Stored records
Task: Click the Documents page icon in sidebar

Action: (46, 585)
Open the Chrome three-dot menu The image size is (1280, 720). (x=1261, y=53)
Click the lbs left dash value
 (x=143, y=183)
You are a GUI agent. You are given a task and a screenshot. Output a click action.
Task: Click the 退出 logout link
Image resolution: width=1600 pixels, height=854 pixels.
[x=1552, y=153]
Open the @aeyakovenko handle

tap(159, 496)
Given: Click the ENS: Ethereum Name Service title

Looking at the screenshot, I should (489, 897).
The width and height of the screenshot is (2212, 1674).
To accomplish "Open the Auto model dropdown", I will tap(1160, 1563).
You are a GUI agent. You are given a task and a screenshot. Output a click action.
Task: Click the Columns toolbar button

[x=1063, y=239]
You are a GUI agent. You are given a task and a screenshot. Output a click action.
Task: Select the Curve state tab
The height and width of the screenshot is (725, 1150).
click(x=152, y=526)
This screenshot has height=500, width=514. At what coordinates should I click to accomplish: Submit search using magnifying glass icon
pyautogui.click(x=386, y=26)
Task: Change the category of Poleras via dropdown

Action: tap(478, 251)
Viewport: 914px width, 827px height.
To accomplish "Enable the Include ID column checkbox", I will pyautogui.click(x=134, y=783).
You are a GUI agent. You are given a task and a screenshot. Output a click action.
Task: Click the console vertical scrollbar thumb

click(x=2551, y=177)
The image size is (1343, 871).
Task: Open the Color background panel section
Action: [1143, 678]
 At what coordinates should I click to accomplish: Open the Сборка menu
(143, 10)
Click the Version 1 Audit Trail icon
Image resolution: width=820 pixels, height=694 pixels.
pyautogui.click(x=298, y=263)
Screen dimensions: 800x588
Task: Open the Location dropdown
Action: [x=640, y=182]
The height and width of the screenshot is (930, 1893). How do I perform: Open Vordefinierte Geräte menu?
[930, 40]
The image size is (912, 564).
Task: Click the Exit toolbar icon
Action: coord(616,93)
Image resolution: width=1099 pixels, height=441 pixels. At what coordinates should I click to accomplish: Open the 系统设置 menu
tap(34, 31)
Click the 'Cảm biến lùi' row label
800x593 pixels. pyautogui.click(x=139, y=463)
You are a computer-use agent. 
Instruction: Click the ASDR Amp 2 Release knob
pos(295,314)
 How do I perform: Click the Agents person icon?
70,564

▶ [What you need to do]
Print exactly the lines that run from the line containing "Task: Select the Curve state tab" to the end of the data, both ends included.

▶ [Response area]
Task: Select the Curve state tab
The height and width of the screenshot is (725, 1150).
click(x=152, y=526)
This screenshot has height=500, width=514. At what coordinates should I click to accomplish: Submit search using magnifying glass icon
pyautogui.click(x=386, y=26)
Task: Change the category of Poleras via dropdown

Action: tap(478, 251)
Viewport: 914px width, 827px height.
To accomplish "Enable the Include ID column checkbox", I will pyautogui.click(x=134, y=783).
You are a GUI agent. You are given a task and a screenshot. Output a click action.
Task: Click the console vertical scrollbar thumb

click(x=2551, y=177)
The image size is (1343, 871).
Task: Open the Color background panel section
Action: [1143, 678]
 At what coordinates should I click to accomplish: Open the Сборка menu
(143, 10)
Click the Version 1 Audit Trail icon
Image resolution: width=820 pixels, height=694 pixels.
pyautogui.click(x=298, y=263)
Screen dimensions: 800x588
Task: Open the Location dropdown
Action: [x=640, y=182]
The height and width of the screenshot is (930, 1893). How do I perform: Open Vordefinierte Geräte menu?
[930, 40]
The image size is (912, 564).
Task: Click the Exit toolbar icon
Action: coord(616,93)
Image resolution: width=1099 pixels, height=441 pixels. At what coordinates should I click to accomplish: Open the 系统设置 menu
tap(34, 31)
Click the 'Cảm biến lùi' row label
800x593 pixels. pyautogui.click(x=139, y=463)
You are a computer-use agent. 
Instruction: Click the ASDR Amp 2 Release knob
pos(295,314)
 How do I perform: Click the Agents person icon?
70,564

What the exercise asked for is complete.